-- Task details --
Render every line of the listing below as a numbered list, leaving out the blank lines.

-- Exercise material --
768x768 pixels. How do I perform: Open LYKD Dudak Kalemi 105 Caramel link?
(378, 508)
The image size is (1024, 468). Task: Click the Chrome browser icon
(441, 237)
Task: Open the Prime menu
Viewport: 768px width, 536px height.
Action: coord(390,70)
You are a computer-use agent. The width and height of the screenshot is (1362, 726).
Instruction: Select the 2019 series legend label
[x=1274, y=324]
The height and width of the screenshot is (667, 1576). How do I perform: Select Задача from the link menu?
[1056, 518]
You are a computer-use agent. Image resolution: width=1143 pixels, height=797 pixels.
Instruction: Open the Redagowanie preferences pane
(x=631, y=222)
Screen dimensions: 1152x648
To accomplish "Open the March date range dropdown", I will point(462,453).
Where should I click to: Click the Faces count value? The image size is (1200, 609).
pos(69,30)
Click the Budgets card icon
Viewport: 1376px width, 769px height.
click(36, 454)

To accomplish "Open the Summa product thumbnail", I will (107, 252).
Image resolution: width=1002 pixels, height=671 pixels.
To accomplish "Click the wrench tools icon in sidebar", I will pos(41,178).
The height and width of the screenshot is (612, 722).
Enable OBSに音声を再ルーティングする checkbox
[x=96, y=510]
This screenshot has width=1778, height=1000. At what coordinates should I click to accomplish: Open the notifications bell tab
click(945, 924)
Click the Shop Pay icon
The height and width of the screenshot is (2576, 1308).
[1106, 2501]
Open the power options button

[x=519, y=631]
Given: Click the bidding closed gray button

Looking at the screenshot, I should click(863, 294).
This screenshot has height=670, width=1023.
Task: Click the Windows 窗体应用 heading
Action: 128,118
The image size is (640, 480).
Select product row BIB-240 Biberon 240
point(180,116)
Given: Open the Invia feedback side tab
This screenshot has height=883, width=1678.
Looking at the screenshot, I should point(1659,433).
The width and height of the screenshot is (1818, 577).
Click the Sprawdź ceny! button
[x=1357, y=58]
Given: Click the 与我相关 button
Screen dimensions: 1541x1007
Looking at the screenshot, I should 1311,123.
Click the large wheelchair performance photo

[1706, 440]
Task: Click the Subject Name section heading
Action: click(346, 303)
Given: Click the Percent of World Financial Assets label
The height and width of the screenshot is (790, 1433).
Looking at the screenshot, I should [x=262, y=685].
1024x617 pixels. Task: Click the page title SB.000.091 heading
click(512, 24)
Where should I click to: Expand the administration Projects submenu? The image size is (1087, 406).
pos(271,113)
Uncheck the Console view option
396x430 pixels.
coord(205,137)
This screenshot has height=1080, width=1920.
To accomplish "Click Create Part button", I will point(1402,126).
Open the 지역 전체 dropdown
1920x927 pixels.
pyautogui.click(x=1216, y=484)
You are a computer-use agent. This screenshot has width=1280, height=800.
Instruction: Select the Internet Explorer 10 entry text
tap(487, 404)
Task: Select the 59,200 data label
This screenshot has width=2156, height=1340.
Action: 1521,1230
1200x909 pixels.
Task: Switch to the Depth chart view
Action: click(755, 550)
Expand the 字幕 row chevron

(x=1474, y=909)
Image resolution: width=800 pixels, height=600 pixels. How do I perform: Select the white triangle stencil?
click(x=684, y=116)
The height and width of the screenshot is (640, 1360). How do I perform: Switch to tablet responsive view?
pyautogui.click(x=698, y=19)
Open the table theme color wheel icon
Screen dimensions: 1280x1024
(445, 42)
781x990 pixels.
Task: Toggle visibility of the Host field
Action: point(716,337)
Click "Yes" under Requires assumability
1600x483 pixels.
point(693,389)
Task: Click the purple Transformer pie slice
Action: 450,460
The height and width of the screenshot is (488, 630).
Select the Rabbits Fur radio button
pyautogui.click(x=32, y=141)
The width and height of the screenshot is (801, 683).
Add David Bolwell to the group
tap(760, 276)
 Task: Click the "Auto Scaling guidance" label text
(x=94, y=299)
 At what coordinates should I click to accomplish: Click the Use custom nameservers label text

-- Solution to this task --
1. 768x768 pixels. How do I perform: Open LYKD Dudak Kalemi 105 Caramel link?
2. (378, 508)
3. The image size is (1024, 468). Task: Click the Chrome browser icon
4. (441, 237)
5. Task: Open the Prime menu
6. Viewport: 768px width, 536px height.
7. Action: coord(390,70)
8. You are a computer-use agent. The width and height of the screenshot is (1362, 726).
9. Instruction: Select the 2019 series legend label
10. [x=1274, y=324]
11. The height and width of the screenshot is (667, 1576). How do I perform: Select Задача from the link menu?
12. [1056, 518]
13. You are a computer-use agent. Image resolution: width=1143 pixels, height=797 pixels.
14. Instruction: Open the Redagowanie preferences pane
15. (x=631, y=222)
16. Screen dimensions: 1152x648
17. To accomplish "Open the March date range dropdown", I will point(462,453).
18. Where should I click to: Click the Faces count value? The image size is (1200, 609).
19. pos(69,30)
20. Click the Budgets card icon
21. Viewport: 1376px width, 769px height.
22. click(36, 454)
23. To accomplish "Open the Summa product thumbnail", I will (107, 252).
24. Image resolution: width=1002 pixels, height=671 pixels.
25. To accomplish "Click the wrench tools icon in sidebar", I will pos(41,178).
26. The height and width of the screenshot is (612, 722).
27. Enable OBSに音声を再ルーティングする checkbox
28. [x=96, y=510]
29. This screenshot has width=1778, height=1000. At what coordinates should I click to accomplish: Open the notifications bell tab
30. click(945, 924)
31. Click the Shop Pay icon
32. The height and width of the screenshot is (2576, 1308).
33. [1106, 2501]
34. Open the power options button
35. [x=519, y=631]
36. Given: Click the bidding closed gray button
37. Looking at the screenshot, I should click(863, 294).
38. This screenshot has height=670, width=1023.
39. Task: Click the Windows 窗体应用 heading
40. Action: 128,118
41. The image size is (640, 480).
42. Select product row BIB-240 Biberon 240
43. point(180,116)
44. Given: Open the Invia feedback side tab
45. This screenshot has height=883, width=1678.
46. Looking at the screenshot, I should point(1659,433).
47. The width and height of the screenshot is (1818, 577).
48. Click the Sprawdź ceny! button
49. [x=1357, y=58]
50. Given: Click the 与我相关 button
51. Screen dimensions: 1541x1007
52. Looking at the screenshot, I should 1311,123.
53. Click the large wheelchair performance photo
54. [1706, 440]
55. Task: Click the Subject Name section heading
56. Action: click(346, 303)
57. Given: Click the Percent of World Financial Assets label
58. The height and width of the screenshot is (790, 1433).
59. Looking at the screenshot, I should [x=262, y=685].
60. 1024x617 pixels. Task: Click the page title SB.000.091 heading
61. click(512, 24)
62. Where should I click to: Expand the administration Projects submenu? The image size is (1087, 406).
63. pos(271,113)
64. Uncheck the Console view option
65. 396x430 pixels.
66. coord(205,137)
67. This screenshot has height=1080, width=1920.
68. To accomplish "Click Create Part button", I will point(1402,126).
69. Open the 지역 전체 dropdown
70. 1920x927 pixels.
71. pyautogui.click(x=1216, y=484)
72. You are a computer-use agent. This screenshot has width=1280, height=800.
73. Instruction: Select the Internet Explorer 10 entry text
74. tap(487, 404)
75. Task: Select the 59,200 data label
76. This screenshot has width=2156, height=1340.
77. Action: 1521,1230
78. 1200x909 pixels.
79. Task: Switch to the Depth chart view
80. Action: click(755, 550)
81. Expand the 字幕 row chevron
82. (x=1474, y=909)
83. Image resolution: width=800 pixels, height=600 pixels. How do I perform: Select the white triangle stencil?
84. click(x=684, y=116)
85. The height and width of the screenshot is (640, 1360). How do I perform: Switch to tablet responsive view?
86. pyautogui.click(x=698, y=19)
87. Open the table theme color wheel icon
88. Screen dimensions: 1280x1024
89. (445, 42)
90. 781x990 pixels.
91. Task: Toggle visibility of the Host field
92. Action: point(716,337)
93. Click "Yes" under Requires assumability
94. 1600x483 pixels.
95. point(693,389)
96. Task: Click the purple Transformer pie slice
97. Action: 450,460
98. The height and width of the screenshot is (488, 630).
99. Select the Rabbits Fur radio button
100. pyautogui.click(x=32, y=141)
101. The width and height of the screenshot is (801, 683).
102. Add David Bolwell to the group
103. tap(760, 276)
104.  Task: Click the "Auto Scaling guidance" label text
105. (x=94, y=299)
106.  At what coordinates should I click to accomplish: Click the Use custom nameservers label text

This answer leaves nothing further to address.